I dispute both your assertion that feminism is not radical, and your assertion on the roots of second wave feminism, but you seem awfully salty over this thread and I have no desire to play "somebody is wrong on the Internet!" so I'm leaving you to it.
posted by DarlingBri at 5:16 PM on April 11, 2018 [13 favorites]


I think they were mostly referred to as social reformers, or simply reformers. (Or in the case of Olympe de Gouges, une réformatrice.) Sometimes they were referred to as writers or speakers on "the condition of women".

Women's rights were often addressed as part of other reforms, so sometimes they were known as education reformers or poverty reformers who emphasized changing or improving conditions for women and girls. And eventually, anti-slavery reform led to the women's suffrage movement and the collective terms got more specific.
posted by camyram at 9:45 PM on April 11, 2018 [1 favorite]


Response by poster: Thanks, guys, despite slight derails. It seems like "bluestocking" or bas bleu in de Gouges' case would be a likely label to be used (apart from "deranged", I guess...) despite it not being 1-to-1 with "feminist".
posted by Harald74 at 10:26 PM on April 11, 2018


The Revd Richard Polwhele called them unsexed females:
Survey with me, what ne'er our fathers saw,
A female band despising NATURE'S law,
As "proud defiance" flashes from their arms,
And vengeance smothers all their softer charms.
Polwhele approved of the bluestockings (Elizabeth Montagu, Elizabeth Carter, et al) because he saw them as models of 'mild' and 'refined' femininity. He disapproved of Mary Wollstonecraft because she rejected that idea of female sensibility and seemed to be denying any innate difference between the sexes.
posted by verstegan at 7:52 AM on April 12, 2018


Christine de Pizan was not called deranged. She pushed back on a fundamentally misogynistic view of women in the 15th goddamn century and was extraordinarily well-respected and professionally successful for it.

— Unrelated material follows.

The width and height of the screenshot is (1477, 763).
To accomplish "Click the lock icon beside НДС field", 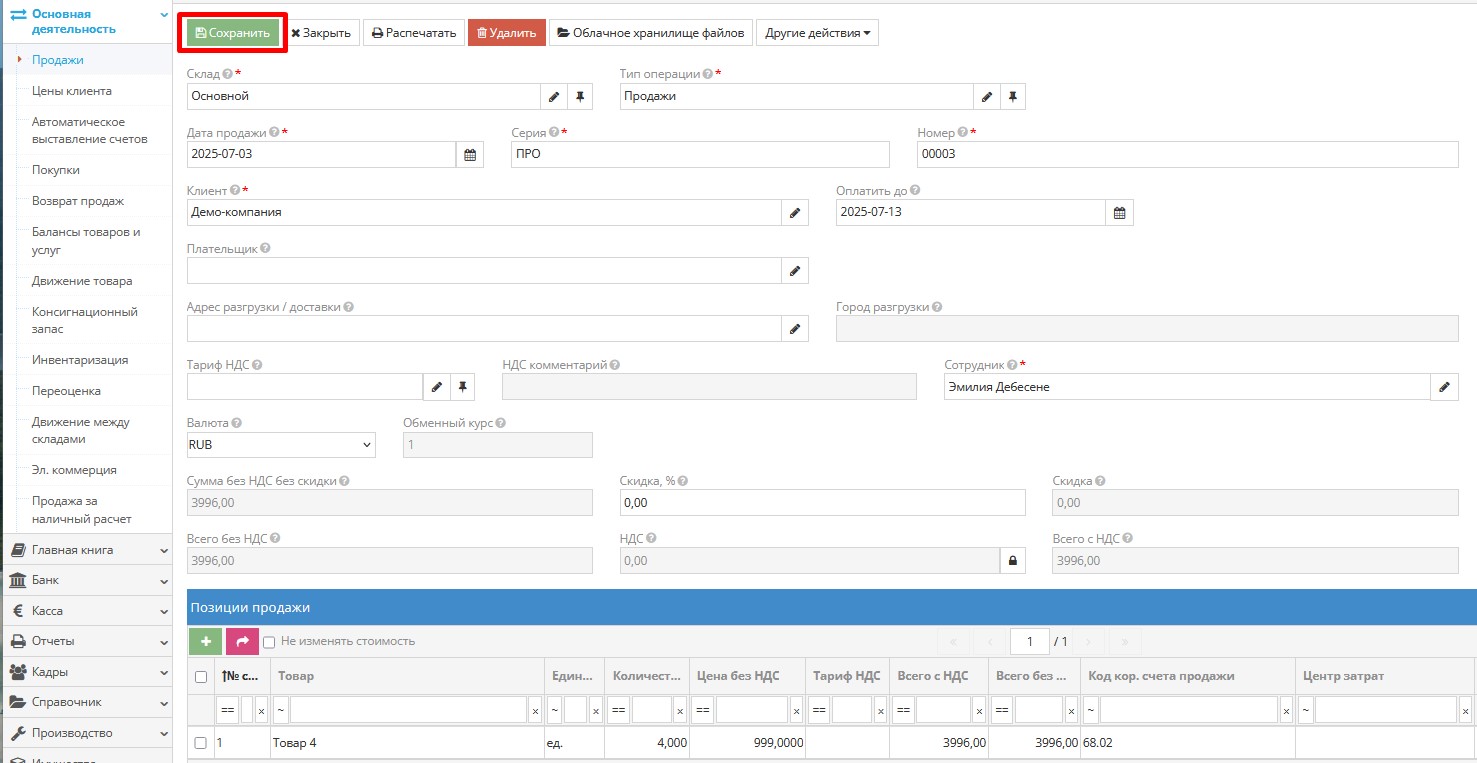I will (1012, 561).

At the end of the 16th century and early part of the 17th century there was an uptick in women writers who were writing on what we would now consider proto-feminist philosophies. There was not a name for this per se, but it was a known "thing" described in phrases such "the question of the nature of women" or "the debate on womens' virtue." Most were publishing anonymously/pseudonymously (see Jane Anger) but there are some notable exceptions. In particular, proto-feminist writing got a kick in the pants when a trollish jerk by the name of Joseph Swetnam published The Arraignment of Women in 1615. The ensuing pamphlet war generated some pretty brilliant responses. Among the rebuttals, Rachel Speght was a respected author under her own name.

The short answer to your question is that women called themselves philosophers or writers or playwrights or whatever, and while the issues of what would become feminism were a recognized subject area, it was described in context rather than given a discreet name.
posted by desuetude at 10:22 AM on April 12, 2018 [3 favorites]


> It seems like "bluestocking" or bas bleu in de Gouges' case would be a likely label to be used (apart from "deranged", I guess...) despite it not being 1-to-1 with "feminist".

Referring to such women as bluestockings presumes that reformers were intellectuals and therefore upper-class. The history of working-class women involved in social change has already quite successfully been erased, and while we cannot undo this, I don't feel comfortable perpetuating it.
posted by desuetude at 10:53 AM on April 12, 2018 [1 favorite]


From her Déclaration des Droits de la Femme et de la Citoyenne (Declaration of the Rights of Woman and the Female Citizen (French: ), she seems to have called herself a citoyenne, female citizen.